一、概述
该监控告警系统主要是基于Prometheus与grafana完成。其中Prometheus主要完成对宿主机、容器、区块链数据指标的收集,Grafana主要完成对数据的展示和告警。
1、Prometheus原理与基本框架
Prometheus基本原理是通过HTTP协议周期性抓取被监控组件的状态,这样做的好处是任意组件只要提供HTTP接口就可以接入监控系统,Prometheus是为数不多的适合Docker、Kubernetes环境的监控系统之一。
Prometheus图中组件功能介绍:
Prometheus Server:核心组件,用于收集、存储监控数据。它同时支持静态配置和通过Service Discovery动态发现来管理监控目标,并从监控目标中获取数据。此外,Prometheus Server 也是一个时序数据库,它将监控数据保存在本地磁盘中,并对外提供自定义的 PromQL 语言实现对数据的查询和分析。

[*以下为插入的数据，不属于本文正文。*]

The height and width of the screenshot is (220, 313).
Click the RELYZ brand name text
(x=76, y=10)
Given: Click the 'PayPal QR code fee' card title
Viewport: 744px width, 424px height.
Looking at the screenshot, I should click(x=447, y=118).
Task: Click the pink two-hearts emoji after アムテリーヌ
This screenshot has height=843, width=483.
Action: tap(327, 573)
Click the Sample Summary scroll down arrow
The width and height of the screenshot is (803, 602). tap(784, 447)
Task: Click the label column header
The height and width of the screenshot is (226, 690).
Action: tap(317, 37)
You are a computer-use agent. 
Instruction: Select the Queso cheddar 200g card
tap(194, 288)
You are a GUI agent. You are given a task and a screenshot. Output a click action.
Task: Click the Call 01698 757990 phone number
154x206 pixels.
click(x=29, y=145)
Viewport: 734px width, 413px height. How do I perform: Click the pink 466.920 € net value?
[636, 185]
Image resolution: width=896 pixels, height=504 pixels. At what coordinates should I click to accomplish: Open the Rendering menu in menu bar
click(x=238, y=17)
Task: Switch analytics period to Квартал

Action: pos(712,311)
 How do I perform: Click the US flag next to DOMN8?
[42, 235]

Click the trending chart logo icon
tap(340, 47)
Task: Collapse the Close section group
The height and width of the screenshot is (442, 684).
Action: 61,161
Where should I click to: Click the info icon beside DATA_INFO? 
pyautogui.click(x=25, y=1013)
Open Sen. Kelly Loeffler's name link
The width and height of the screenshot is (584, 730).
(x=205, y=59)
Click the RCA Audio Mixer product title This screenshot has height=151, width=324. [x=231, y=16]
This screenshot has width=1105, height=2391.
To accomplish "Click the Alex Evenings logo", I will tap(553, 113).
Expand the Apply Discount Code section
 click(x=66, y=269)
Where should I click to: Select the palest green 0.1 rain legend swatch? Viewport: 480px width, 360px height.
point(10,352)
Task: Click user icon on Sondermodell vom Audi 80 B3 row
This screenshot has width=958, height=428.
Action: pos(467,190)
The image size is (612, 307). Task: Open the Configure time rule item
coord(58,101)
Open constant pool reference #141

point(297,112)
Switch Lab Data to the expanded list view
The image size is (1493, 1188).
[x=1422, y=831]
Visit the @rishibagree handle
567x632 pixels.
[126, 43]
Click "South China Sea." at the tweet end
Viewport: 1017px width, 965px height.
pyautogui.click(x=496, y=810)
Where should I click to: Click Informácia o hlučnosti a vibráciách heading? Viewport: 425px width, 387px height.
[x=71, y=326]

Exporter:用来采集数据,作用类似于agent,区别在于Prometheus是基于Pull方式拉取采集数据的,因此,Exporter通过HTTP服务的形式将监控数据按照标准格式暴露给Prometheus Server,社区中已经有大量现成的Exporter可以直接使用,用户也可以使用各种语言的client library自定义实现。
Push gateway:主要用于瞬时任务的场景,防止Prometheus Server来pull数据之前此类Short-lived jobs就已经执行完毕了,因此job可以采用push的方式将监控数据主动汇报给Push gateway缓存起来进行中转。
AlertManager:当告警产生时,Prometheus Server将告警信息推送给Alert Manager,由它发送告警信息给接收方。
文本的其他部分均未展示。